■ **EXERCISE TASK A**: From the mortgage-rate article, list every figure written with a percent sign (%), in the order it appears.
■ **EXERCISE TASK B**: Extend the mortgage-rate article with a few more sentences after its final one.
>> Start DOCUMENT PASSAGE
Money.com 3/23/2023 Leslie Cook

The relief felt by borrowers after last week’s decline in mortgage rates has been prolonged, with mortgage rates decreasing for the second week in a row.

The average rate on a 30-year fixed-rate loan sank to 6.42%, according to Freddie Mac’s weekly rate analysis. That marks a decrease of 0.18 percentage points since last week, when rates also sank — if also modestly. The rate on a 15-year fixed-rate loan also moved lower, averaging 5.68% for the week ending March 23.

While the decrease in rates is good news for homebuyers who have been challenged by housing affordability, the continuing near-term outlook for mortgage rates is murky at best. Many experts think rates will remain between 6% and 7% through the spring and summer before they begin a slow decline toward the latter half of the year.

But the uncertain economic conditions could easily undo such a scenario. Concerns continue over the health of the economy following recent bank failures and could easily affect how mortgage rates change over the next few weeks.

Those worries influenced the Federal Reserve in announcing only a 0.25 percentage point increase to its fed rate at its March meeting yesterday, rather than the .50 point increase that had been widely anticipated prior to the bank collapses.
>> End DOCUMENT PASSAGE
>> Start RAW DATA
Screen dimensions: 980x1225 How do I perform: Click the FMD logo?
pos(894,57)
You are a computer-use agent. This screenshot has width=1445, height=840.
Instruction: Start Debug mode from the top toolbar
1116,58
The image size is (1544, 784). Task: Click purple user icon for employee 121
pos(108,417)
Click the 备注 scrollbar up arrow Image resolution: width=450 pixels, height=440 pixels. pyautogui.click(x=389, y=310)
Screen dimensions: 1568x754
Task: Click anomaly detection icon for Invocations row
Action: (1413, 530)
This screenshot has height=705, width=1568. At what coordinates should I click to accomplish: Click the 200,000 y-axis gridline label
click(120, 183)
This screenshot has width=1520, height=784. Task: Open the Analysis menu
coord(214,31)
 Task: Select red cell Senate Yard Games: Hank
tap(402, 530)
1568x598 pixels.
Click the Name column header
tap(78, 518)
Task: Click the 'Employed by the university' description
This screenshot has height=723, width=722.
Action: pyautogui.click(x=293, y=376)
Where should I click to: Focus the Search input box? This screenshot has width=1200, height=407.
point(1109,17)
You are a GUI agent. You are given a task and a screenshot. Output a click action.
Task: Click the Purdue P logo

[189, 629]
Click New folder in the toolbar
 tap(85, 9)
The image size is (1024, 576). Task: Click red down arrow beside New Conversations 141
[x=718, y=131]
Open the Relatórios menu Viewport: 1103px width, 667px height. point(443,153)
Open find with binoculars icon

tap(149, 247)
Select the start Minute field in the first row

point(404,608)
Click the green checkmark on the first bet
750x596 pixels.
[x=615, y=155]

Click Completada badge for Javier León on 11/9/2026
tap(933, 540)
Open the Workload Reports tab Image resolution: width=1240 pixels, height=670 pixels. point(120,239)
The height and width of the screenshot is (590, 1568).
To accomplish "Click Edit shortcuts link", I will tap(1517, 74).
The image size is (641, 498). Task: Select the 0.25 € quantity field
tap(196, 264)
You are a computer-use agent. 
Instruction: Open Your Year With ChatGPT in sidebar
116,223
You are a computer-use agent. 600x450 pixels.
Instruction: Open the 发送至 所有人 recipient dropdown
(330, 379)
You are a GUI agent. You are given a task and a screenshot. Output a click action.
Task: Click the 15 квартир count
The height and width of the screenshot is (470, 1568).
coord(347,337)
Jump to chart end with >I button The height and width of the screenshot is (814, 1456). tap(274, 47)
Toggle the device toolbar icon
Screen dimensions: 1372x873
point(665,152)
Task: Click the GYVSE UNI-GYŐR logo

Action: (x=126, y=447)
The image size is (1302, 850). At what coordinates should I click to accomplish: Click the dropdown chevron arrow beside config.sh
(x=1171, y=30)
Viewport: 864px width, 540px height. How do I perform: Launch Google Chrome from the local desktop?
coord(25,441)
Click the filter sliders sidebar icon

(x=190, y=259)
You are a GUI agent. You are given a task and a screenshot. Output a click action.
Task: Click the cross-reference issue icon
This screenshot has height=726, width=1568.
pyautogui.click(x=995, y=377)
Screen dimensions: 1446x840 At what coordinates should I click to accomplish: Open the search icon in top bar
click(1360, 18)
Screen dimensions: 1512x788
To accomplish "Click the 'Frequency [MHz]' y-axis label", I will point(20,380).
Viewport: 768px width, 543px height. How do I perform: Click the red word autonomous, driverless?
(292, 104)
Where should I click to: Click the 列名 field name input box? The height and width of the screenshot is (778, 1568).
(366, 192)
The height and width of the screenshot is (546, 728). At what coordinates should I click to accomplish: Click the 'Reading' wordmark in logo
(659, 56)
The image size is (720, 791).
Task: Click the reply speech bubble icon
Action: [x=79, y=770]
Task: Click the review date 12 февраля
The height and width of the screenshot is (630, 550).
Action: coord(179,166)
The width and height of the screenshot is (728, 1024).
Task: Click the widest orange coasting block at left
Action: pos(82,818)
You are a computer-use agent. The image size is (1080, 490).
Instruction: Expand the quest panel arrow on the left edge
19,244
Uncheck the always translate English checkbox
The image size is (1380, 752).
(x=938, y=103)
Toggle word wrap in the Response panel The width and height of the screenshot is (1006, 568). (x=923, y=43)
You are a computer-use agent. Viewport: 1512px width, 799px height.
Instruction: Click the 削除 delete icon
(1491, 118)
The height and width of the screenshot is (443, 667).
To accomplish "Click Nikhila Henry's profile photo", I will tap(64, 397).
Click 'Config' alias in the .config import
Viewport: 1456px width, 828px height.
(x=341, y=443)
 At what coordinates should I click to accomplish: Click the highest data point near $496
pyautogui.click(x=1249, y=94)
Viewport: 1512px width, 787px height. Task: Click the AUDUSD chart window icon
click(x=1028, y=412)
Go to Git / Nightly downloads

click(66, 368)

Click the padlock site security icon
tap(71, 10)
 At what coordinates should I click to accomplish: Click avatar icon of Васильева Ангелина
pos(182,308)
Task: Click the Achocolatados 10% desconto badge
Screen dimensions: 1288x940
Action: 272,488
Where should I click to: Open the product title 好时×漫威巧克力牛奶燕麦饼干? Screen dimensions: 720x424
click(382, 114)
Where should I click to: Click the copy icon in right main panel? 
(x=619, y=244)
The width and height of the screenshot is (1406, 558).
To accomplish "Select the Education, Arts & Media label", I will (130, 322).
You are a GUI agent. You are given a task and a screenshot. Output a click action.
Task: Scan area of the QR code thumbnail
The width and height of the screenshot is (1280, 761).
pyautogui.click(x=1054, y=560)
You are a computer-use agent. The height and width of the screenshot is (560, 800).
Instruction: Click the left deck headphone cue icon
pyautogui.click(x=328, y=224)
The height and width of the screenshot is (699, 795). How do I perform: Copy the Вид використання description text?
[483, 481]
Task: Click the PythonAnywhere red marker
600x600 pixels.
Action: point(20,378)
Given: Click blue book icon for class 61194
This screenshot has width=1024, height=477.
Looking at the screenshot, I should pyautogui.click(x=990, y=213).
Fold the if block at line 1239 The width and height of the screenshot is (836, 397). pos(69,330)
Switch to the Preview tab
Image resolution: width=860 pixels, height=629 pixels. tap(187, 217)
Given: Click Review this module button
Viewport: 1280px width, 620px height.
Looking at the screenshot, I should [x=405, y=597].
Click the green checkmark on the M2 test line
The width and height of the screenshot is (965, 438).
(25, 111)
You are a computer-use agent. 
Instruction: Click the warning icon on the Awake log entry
>> End RAW DATA
■ **FINAL RESULT A**: 6.42%, 5.68%, 6%, 7%

■ **FINAL RESULT B**:
If more banks become distressed, and the economy is further destabilized, the Fed may soon end the rate increases in the federal funds rate, some experts predict. That move would hasten the discontinuation of a key tool the central bank has used to bring inflation back under control, which it was expected the Fed might use several more times in 2023. The earlier-than-expected change could bring more stability, more rapidly, to mortgage rates.

For now, buyers are adapting to a higher-rate environment and lower competition by adjusting their strategies. Home prices saw a year-over-year decline for the first time in 12 months in February, according to online broker Redfin. And the typical down payment for a home dropped 10% from a year ago to $42,375, the lowest amount paid since April 2020.

“One silver lining of high mortgage rate and economic turmoil is that they’ve slowed competition,” said Sheharyar Bokhari, Redfin’s senior economist, in a press release. “That means buyers are often able to purchase a home without facing a bidding war and don’t need to fork over a huge portion of their savings for a down payment.”

More affluent buyers are skipping mortgage payments altogether, with almost a third of homes sold by Redfin in January being bought with cash.

If you are offered a rate that is higher than you expect, make sure to ask why, and compare offers from multiple lenders. (Money’s list of the Best Mortgage Lenders is a good place to start. Homeowners considering a mortgage refinance should consider our list of the Best Mortgage Refinance Companies.)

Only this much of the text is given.